In early August he was sent back in Triple A.
“I was upset, but I understood,” Iannetta said.
“I was packing in the locker room heading back to Triple A and I didn’t know if I would play another day in the majors. I was going backwards for the first time. You start questioning yourself. But I was only down for 20 days, and it was the best thing for me.”
“Much of the time, a lot of people are telling you how good you are. My job is finding out where I’m terrible. You need to be aware of your weaknesses so you can work on making your weaknesses your strengths.”

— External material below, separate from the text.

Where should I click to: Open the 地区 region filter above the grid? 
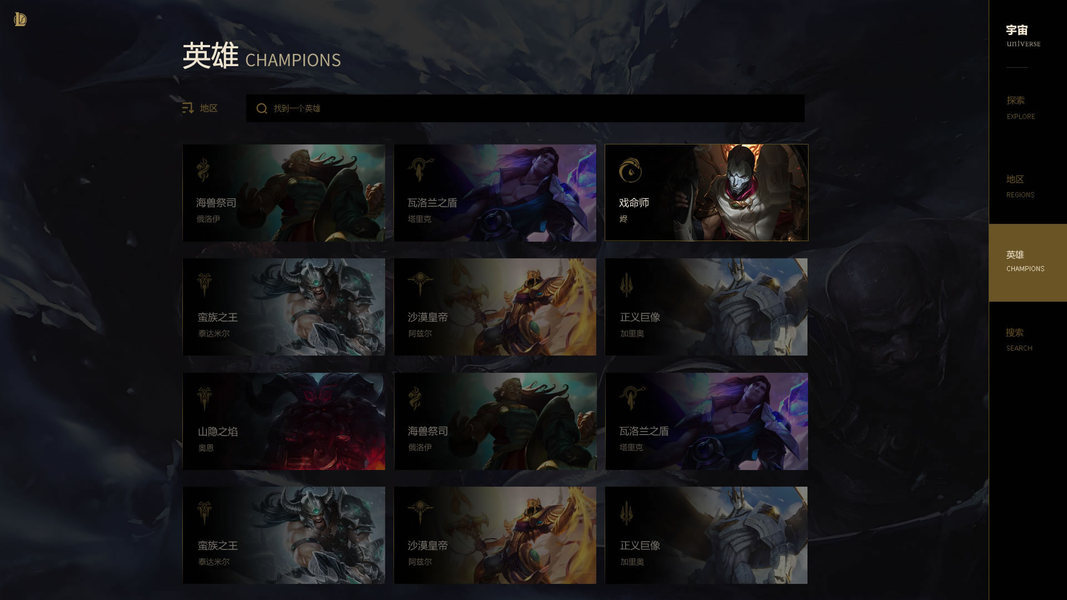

He came back up to the Rockies for the final month of the 2007 regular season, but didn’t see any action in the playoffs, including the World Series, when the Red Sox swept the Rockies.
So he went to spring training last year fighting to be the No. 2 catcher on the depth chart, hoping to just stay in the major leagues. Not only was he on the major-league roster, but by mid-May he was the starting catcher, and he kept the job for the rest of the season.
The Rockies’ fans — and the Colorado media — love his gritty approach to the game.
“Iannetta is a keeper at catcher,” read the headline on a Denver Post story last August that claimed “Iannetta works behind the plate with stoicism befitting a New Englander.”
With Colorado playing in the National League and their home games starting later (East Coast time), he knows most Rhode Islanders never get a chance to see him play. But even if he’s Rhode Island’s Unknown Major Leaguer, he still considers Little Rhody his home.
He and his wife own a condominium in Denver, but they spent most of the offseason in Rhode Island before heading to Colorado early last week.
“Home is home. Rhode Island, for me, is home,” said Iannetta.
In a few weeks he will head to spring training in Arizona, where he will spend about three weeks with his Rockies teammates before joining Team USA for first-round pool play of the World Baseball Classic at the Rogers Centre in Toronto, March 7-11. Depending on how the U.S. team does, he could be playing in the tournament until the title game on March 23 at Dodger Stadium.
“I love it. I love the game. I love all the work involved with it,” said Iannetta. “They’re going to have to tear the uniform off me.”
This time, the baseball dream definitely has come true.